Trump issued the order on January 20, the first day of his second term in office. He directs the secretaries of treasury, interior, agriculture and energy, as well as the lawyer and the administrator of the United States Environmental Protection Agency, to temporarily stop wind leases outside the sea in federal waters and projects approval.
In the lawsuit filed in the North -American Court of Boston, lawyers general wrote that the directive hurts the efforts of the states to ensure sources of affordable and reliable power to meet the increasing demand of electricity. It also harms the money that the states have invested in wind infrastructure and labor formation and the efforts to protect public health against air pollution, wrote.
“Massachusetts has invested hundreds of millions of winds out of the sea to ensure that our residents have access to well-paid green jobs and reliable and affordable energy to help achieve our clean energy and climate goals,” he said in a statement. “Attempts of the President to stop the development of homemade wind energy directly contradicts his claims that there is a growing need for reliable domestic energy.”
General lawyers, all of the states led by the Democrats, defend the complaint that the implementation of agencies in the Order of Trump violas various laws that establish approval procedures, including the law of endangered species and the law of foreign continental shelves and that administration officials.

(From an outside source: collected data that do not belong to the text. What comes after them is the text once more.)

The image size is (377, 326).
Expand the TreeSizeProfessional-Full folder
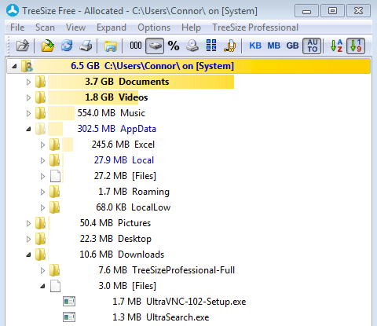[42, 270]
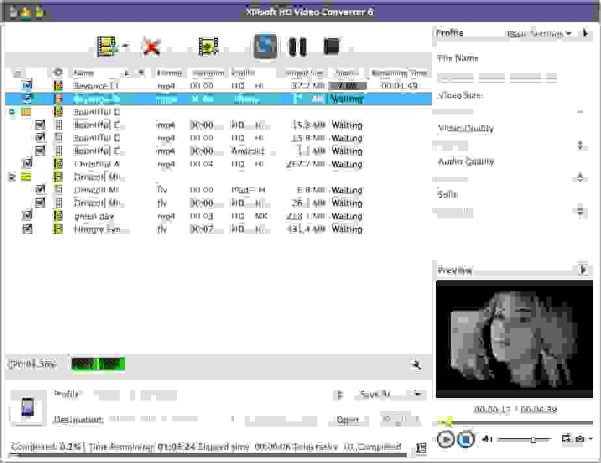Uncheck the Beyonce C file checkbox
The height and width of the screenshot is (463, 601).
27,85
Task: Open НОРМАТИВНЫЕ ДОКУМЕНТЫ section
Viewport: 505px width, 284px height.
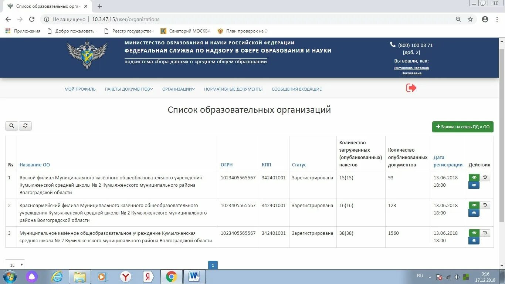Action: click(x=233, y=89)
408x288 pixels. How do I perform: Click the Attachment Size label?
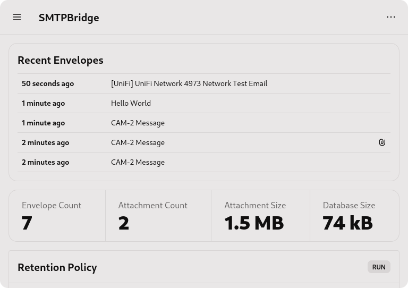(x=255, y=205)
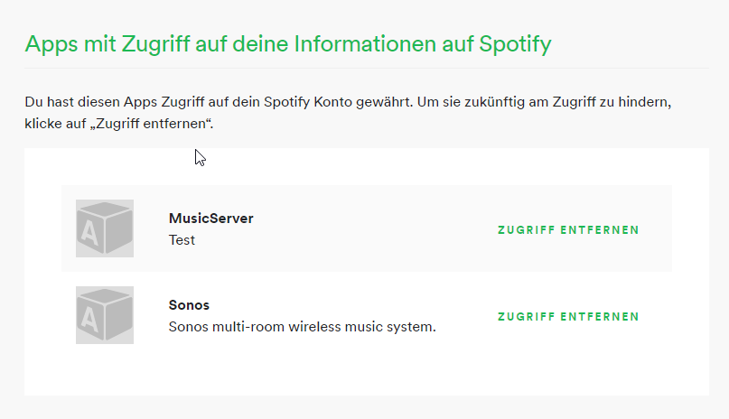Click the letter A on MusicServer's icon
Image resolution: width=729 pixels, height=419 pixels.
tap(89, 235)
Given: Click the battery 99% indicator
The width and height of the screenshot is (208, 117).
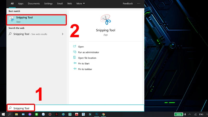Looking at the screenshot, I should pos(178,114).
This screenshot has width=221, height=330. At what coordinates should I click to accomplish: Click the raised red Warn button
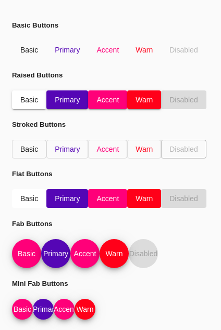[144, 100]
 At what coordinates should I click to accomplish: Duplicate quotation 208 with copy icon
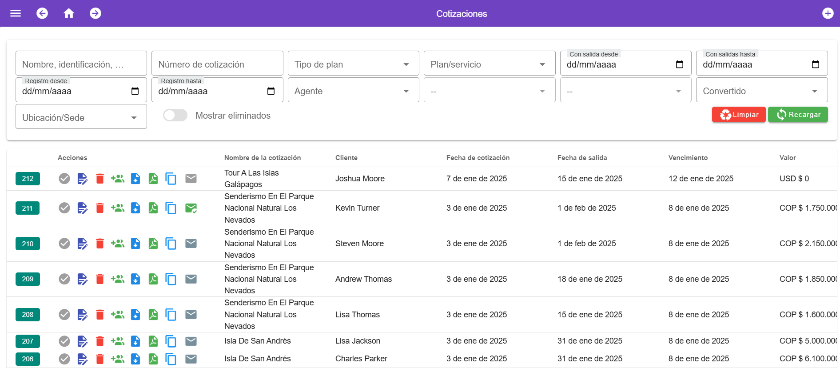pos(171,315)
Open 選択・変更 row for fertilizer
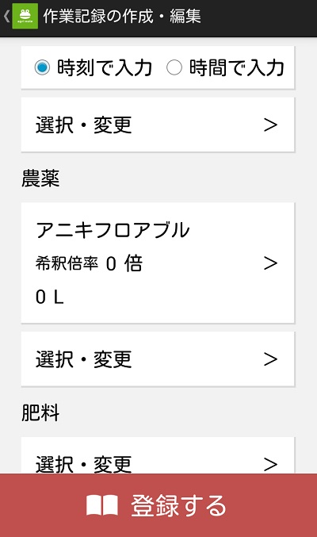The height and width of the screenshot is (537, 317). click(158, 456)
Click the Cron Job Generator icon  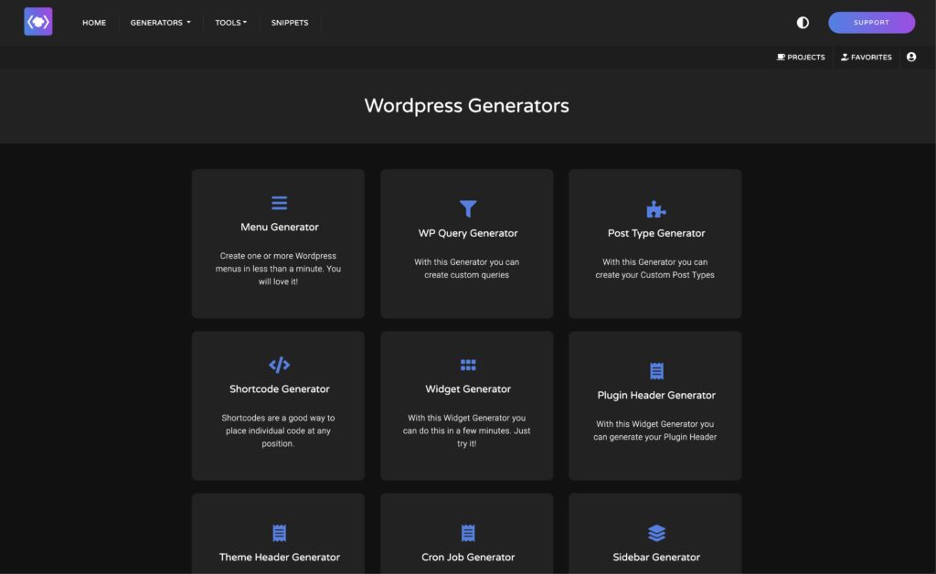pos(467,531)
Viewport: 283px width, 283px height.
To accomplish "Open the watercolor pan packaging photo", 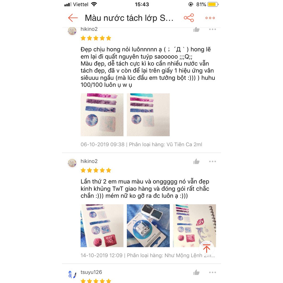I will tap(148, 226).
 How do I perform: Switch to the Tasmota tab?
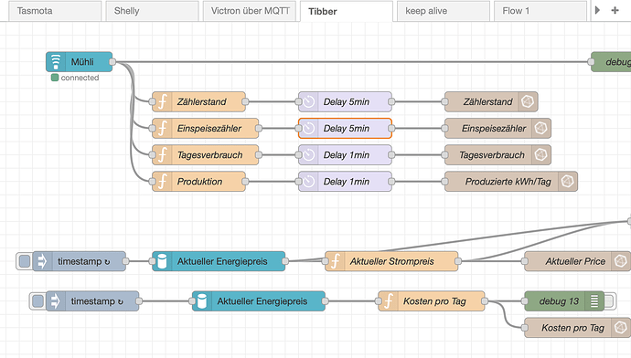pos(55,11)
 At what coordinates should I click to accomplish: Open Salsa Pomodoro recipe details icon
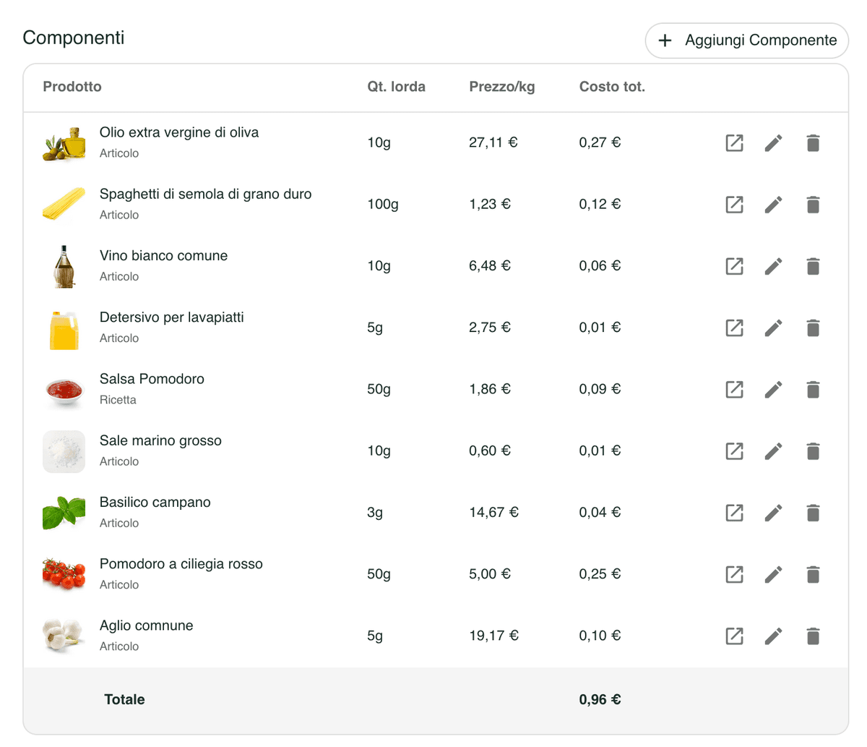(x=734, y=390)
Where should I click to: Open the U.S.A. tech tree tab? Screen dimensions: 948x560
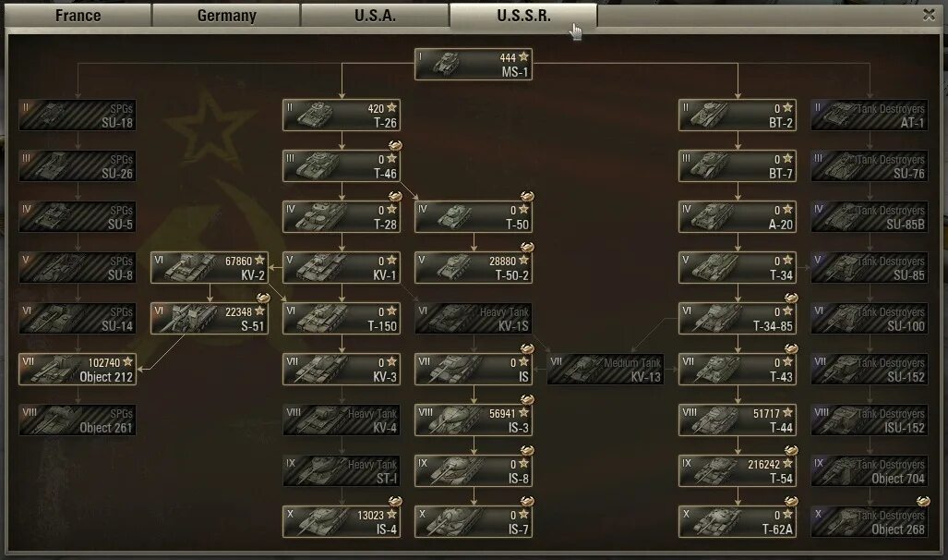click(x=375, y=15)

Including the president, he is overcoming his power.
Federal officials have not yet responded to the demand, but a spokesman for the White House told journalists that general lawyers are “using the law to stop the president’s popular energy agenda”.
A representative of the Interior Department said in a statement that its policy “is not to comment on the litigation”, but that the agency “reaffirms its unmatched commitment to preserve and manage the natural and cultural resources of the nation … while prioritizing fiscal responsibility for the North -American people.”
The states involved in the dress include Arizona, California, Colorado, Connecticut, Delaware, Illinois, Maine, Maryland, Massachusetts, Michigan, Minnesota, New Jersey, New Mexico, New York, Oregon, Rhode Island and Washington State, as well as the Columbia district.
“ The wind directive has stopped most of the development of wind energy on its tracks, despite the fact that wind energy is a homemade and affordable home source that supports hundreds of thousands of jobs, creates billions of dollars in economic activities and tax payments and supplies more than 10% of the country’s electricity, ” said lawyers in the complaint.
The demand comes after the Secretary of the Interior, Doug Burgum, announced last month that officials had ordered a stop of the Empire of $ 5 million Norwegian Equinor, on the New York coast for an “additional review.” The company’s leaders said they would comply with the order, but also indicated that they were considering legal actions to challenge the stop.
“This administration is devastating one of the clean, reliable and affordable sources of energy of our nation,” said New York Attorney General, Letitia James, in a statement on the demand of the states.